Intellectual, spiritual, economic, and political revolt were common in America in 1890, as they must have been after the industrial revolution of the last ten years. The whole nation was once more acting as a unit, for the South had outlived the worst results of war and reorganization and was again developing on independent lines. The immediate problem was the effect of the revolt upon political control.

BIBLIOGRAPHICAL NOTE

The materials upon the unrest of the later eighties are yet uncollected, and must be pursued through the files of the journals, many of which are named above in the text. The new scientific periodicals: Quarterly Journal of Economics, Political Science Quarterly, Yale Review, Journal of Political Economy, etc., devoted much space to current economic and social analysis. F.L. McVey, The Populist Movement (in American Economic Association, Economic Studies, vol. I), is useful but only fragmentary. The materials on free silver are mentioned in the note to chapter XIV, below. A.B. Paine, Mark Twain, gives many cross-references to the literary life of the decade. J.F. Jameson discusses the fertile field of American religious history in "The American Acta Sanctorum" (in the American Historical Review, 1908).


CHAPTER XII

THE NEW SOUTH

The Old South, in which two parties had always struggled on fairly equal terms, was destroyed during the period of the Civil War, while reconstruction failed completely to revive it. The New South, in politics, had but one party of consequence. With few exceptions white men of respectability voted with the Democrats because of the influence of the race question which negro suffrage had raised.

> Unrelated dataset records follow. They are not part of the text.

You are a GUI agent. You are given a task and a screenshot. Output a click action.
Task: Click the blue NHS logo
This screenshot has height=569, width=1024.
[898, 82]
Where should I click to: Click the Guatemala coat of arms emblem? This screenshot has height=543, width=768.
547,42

From the reestablishment of Southern home rule until the advent in politics of the Farmers' Alliance no issue appeared in the Southern States that even threatened to split the dominant vote. But under the economic pressure of the late eighties the old white leaders parted company and even contended with each other for the negro vote to aid their plans.

The political influence of the Alliance cannot be measured at the polls in the South as easily as in the West. In most States, in 1888 and 1890, Alliance tickets were promoted, often in fusion with the Republican party. The greater influence, however, was within Democratic lines, at the primaries or conventions of that party. Here, among the candidates who presented themselves for nomination, the professional politician found himself an object of suspicion. The lawyer lost some of his political availability. Men who could claim to be close to the soil had an advantage.

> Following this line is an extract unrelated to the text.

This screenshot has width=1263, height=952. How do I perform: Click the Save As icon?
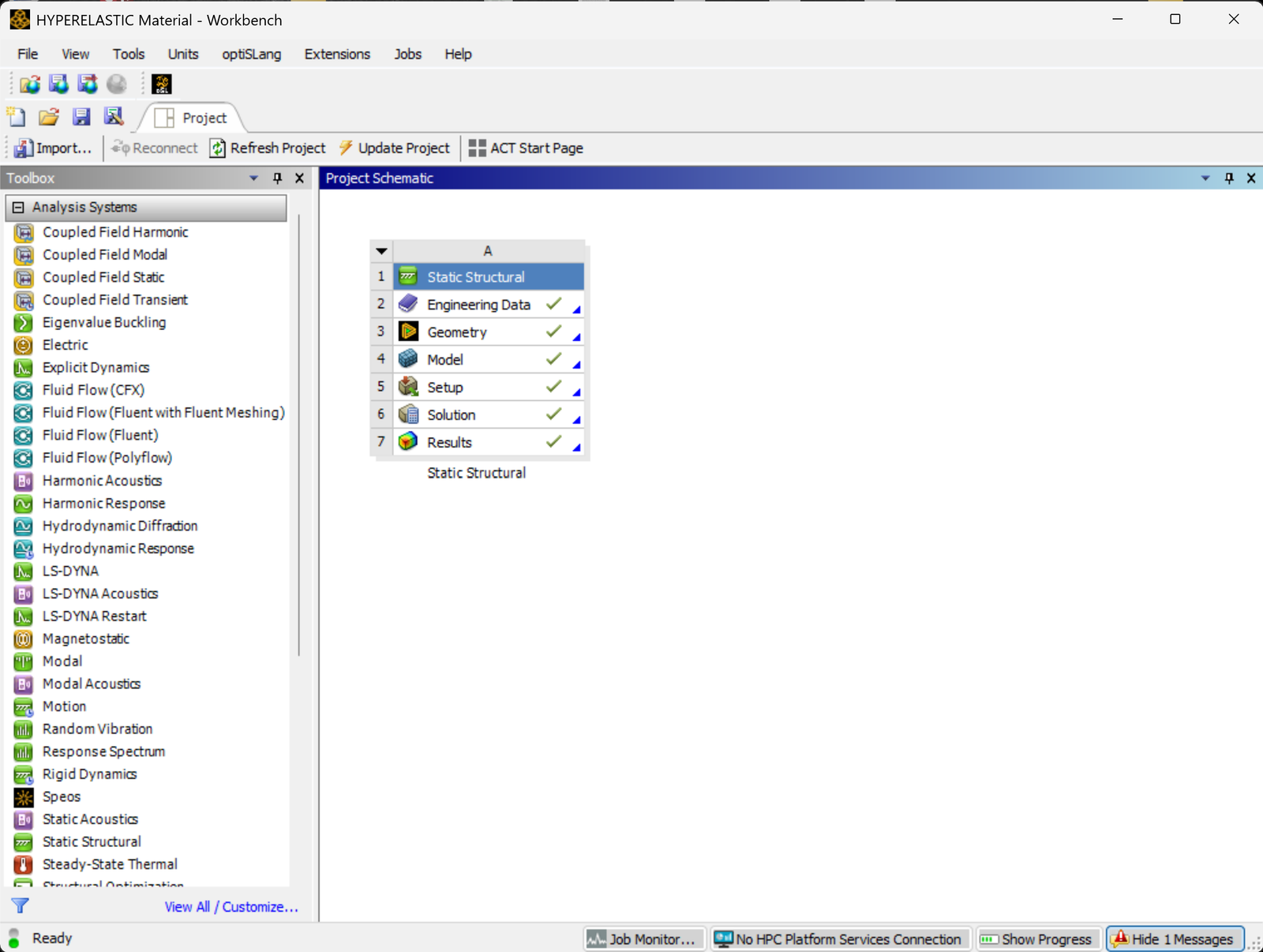114,118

The value placed upon the dissatisfied farmer vote is shown in the autobiographical sketches which Senators and Representatives wrote for the Congressional Directory of the Fifty-second Congress. Some who had never before held office stated the fact with apparent pride. One, who appeared from the Texas district which John H. Reagan had represented through eight Congresses, announced that he "became a member of the Order of Patrons of Husbandry, and took an active interest in advocating the cause of progress among his fellow laborers; is now Overseer of the Texas State Grange and President of the Texas Farmer Coöperative Publishing Association." From Georgia came several Representatives of this type. One "has devoted his time exclusively [since 1886] to agricultural interests, and is a member of the Farmers' Alliance." Another was elected "as an Alliance man and Democrat." A third "was Vice-President of the Georgia State Agricultural Society for eleven years, and President of the same for four years; he is now President of the Georgia State Alliance." A fourth, Thomas E. Watson, lawyer, editor, historian, and leader of the new movement, "has been, and still is, largely interested in farming." A South Carolina Representative covered himself with the generous assertion that he was "member of all the organizations in his State designed to benefit agriculture."